Wednesday, August 16, 2006

CEC Budget

A post concerning the City Manager's report on the CEC budget can be found here.

Let's talk about the "training" portion of the budget. Gordon Lafer wrote a book entitled "The Job Training Charade", and I found some gems in the pages.

Fraud and Abuse in On-The-Job Training

On-the-job training (OJT) programs have consistently reported the greatest success in raising the earnings of JTPA (Job Training Partnership Act) participants. But since they have also been the most common sites of program fraud, this success is suspect.

He goes on to list specific instances of fraud, including fictitious individuals as OJT participants. At times the OTJ acts as a subsidy to lure business, classifying people already employed as trainees just to get the subsidy. One company closed for a day just so they could reopen the next with subsidies.

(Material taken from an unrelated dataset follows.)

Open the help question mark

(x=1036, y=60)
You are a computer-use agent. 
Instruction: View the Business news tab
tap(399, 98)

"While it is impossible to know how common this type of fraud is, one GAO (General Accounting Office) survey found that half of the local governments surveyed had at least one OJT contract for workers who were already employed in the occupation for which they were being trained"

These programs constantly skim off the top, taking the most employable candidates that most likely would have been hired anyway. That way they can inflate their outcome statistics. Some even don't report prospects until they have been placed in a job.

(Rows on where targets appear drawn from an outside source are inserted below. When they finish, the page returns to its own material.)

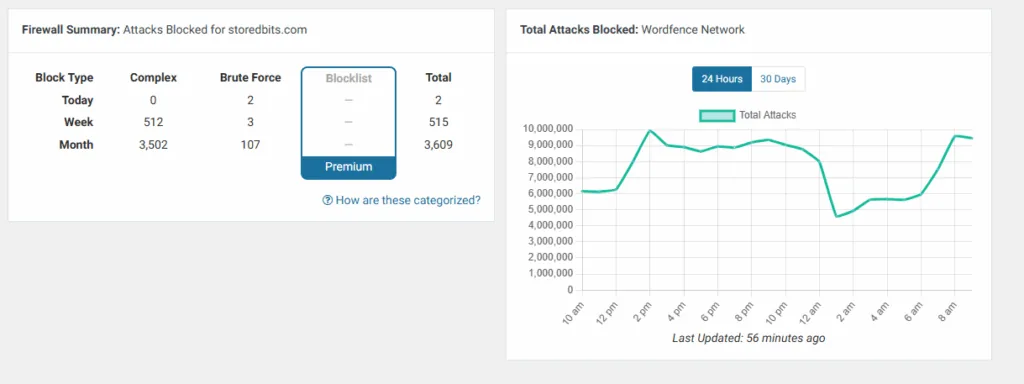The width and height of the screenshot is (1024, 384).
Task: Toggle the Total Attacks legend swatch
Action: [717, 116]
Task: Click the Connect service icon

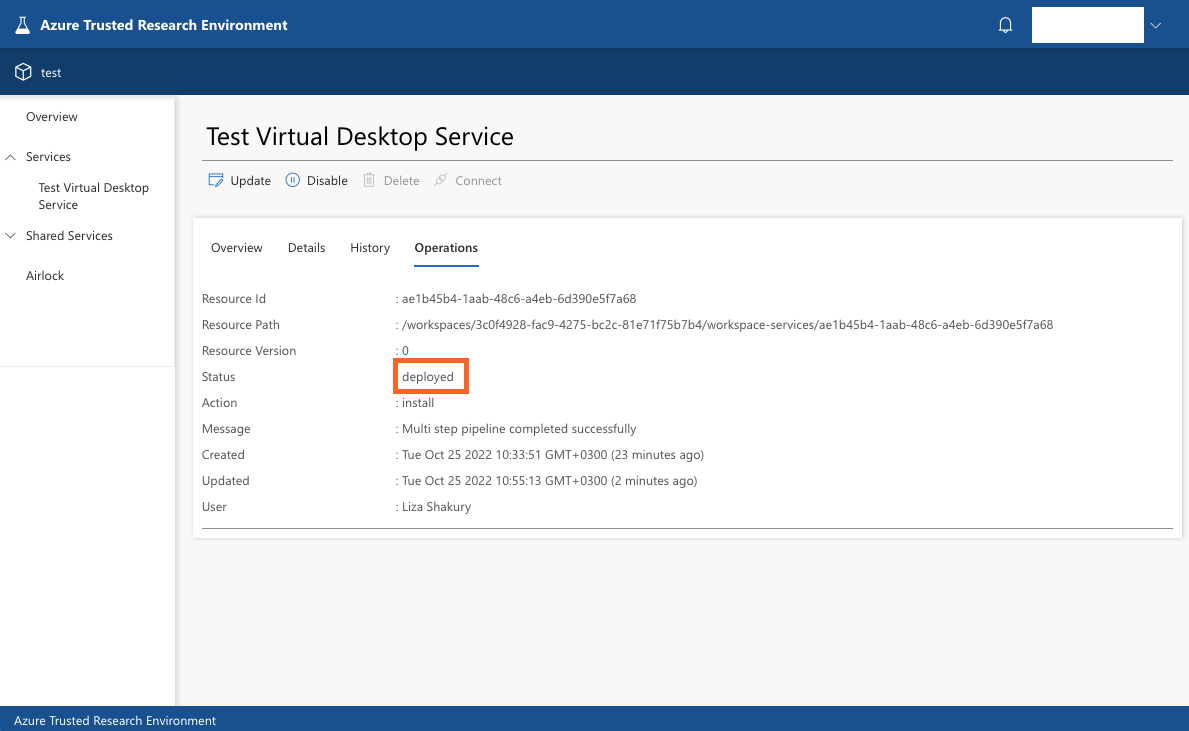Action: coord(439,180)
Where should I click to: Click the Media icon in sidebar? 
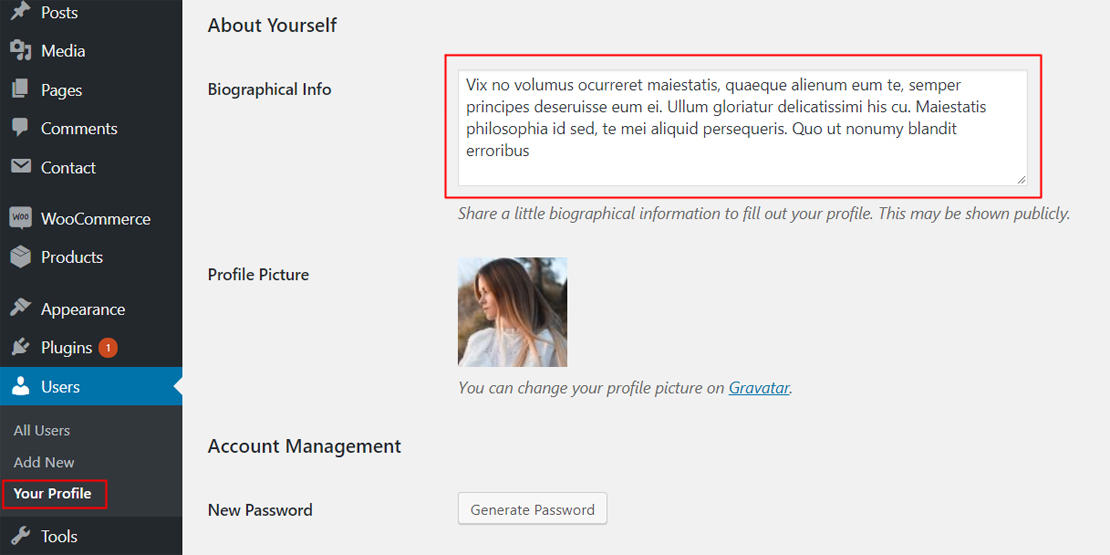(x=20, y=51)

"This suggests that the apparent success of on the job training may be almost entirely illusory, and the program may accomplish nothing more than subsidizing private sector employers, enriching poverty entrepreneurs, and offering local governments an easy way to claim paper success in combating unemployment."


The Aggregate Impact of Operation Problems

The lack of centralized date makes it impossible to conduct careful cost-benefit analyses of JTPA. However, using the studies cited above as a rough measure, it is clear that mismanagement accounts for a very substantial share of the program budget. Adding together the impact of only three of the problems discussed above, inflated claims of job placement, illegitimate costs charged to contracts, and OJT subsidies for individuals who would have been hired anyway--yields an estimate of up to 50% of the Title IIA funds that were wasted through fraud of mismanagement. While the total impact of the mismanagement is uncertain, it is clear the JTPA has suffered from more than minor implementation problems, indeed it has wasted money on a vast scale."


Look at the CEC budget expenditures again. 59% goes to administrative expenses. Three out of every five dollars that we pay never makes it out the god damned door. Of the money that did make it out, 90% went to programs that had no measurable economic impact. The most significant expenditure was for job training. How much of those dollars went to subsidize worker for Len Garrett’s company? How many other companies got subsidized labor. How many actual people learned a trade that they hadn’t known before? I would love to see some published outcome statistics for the success of the CEC’s job training program. Too bad they don’t publish outcome statistics. And if you have the balls to ask for them they tell you to fuck off. They City won’t cop to anything either. The money was spent, that is all they are going to tell you.

And I am telling you it is all a web of deceit and a pack of lies. Trust me on that one. The CEC spends millions per year and they have nothing to show for it. If they wanted to prove me wrong, they could start by pointing out their achievements. To date, I can’t find any.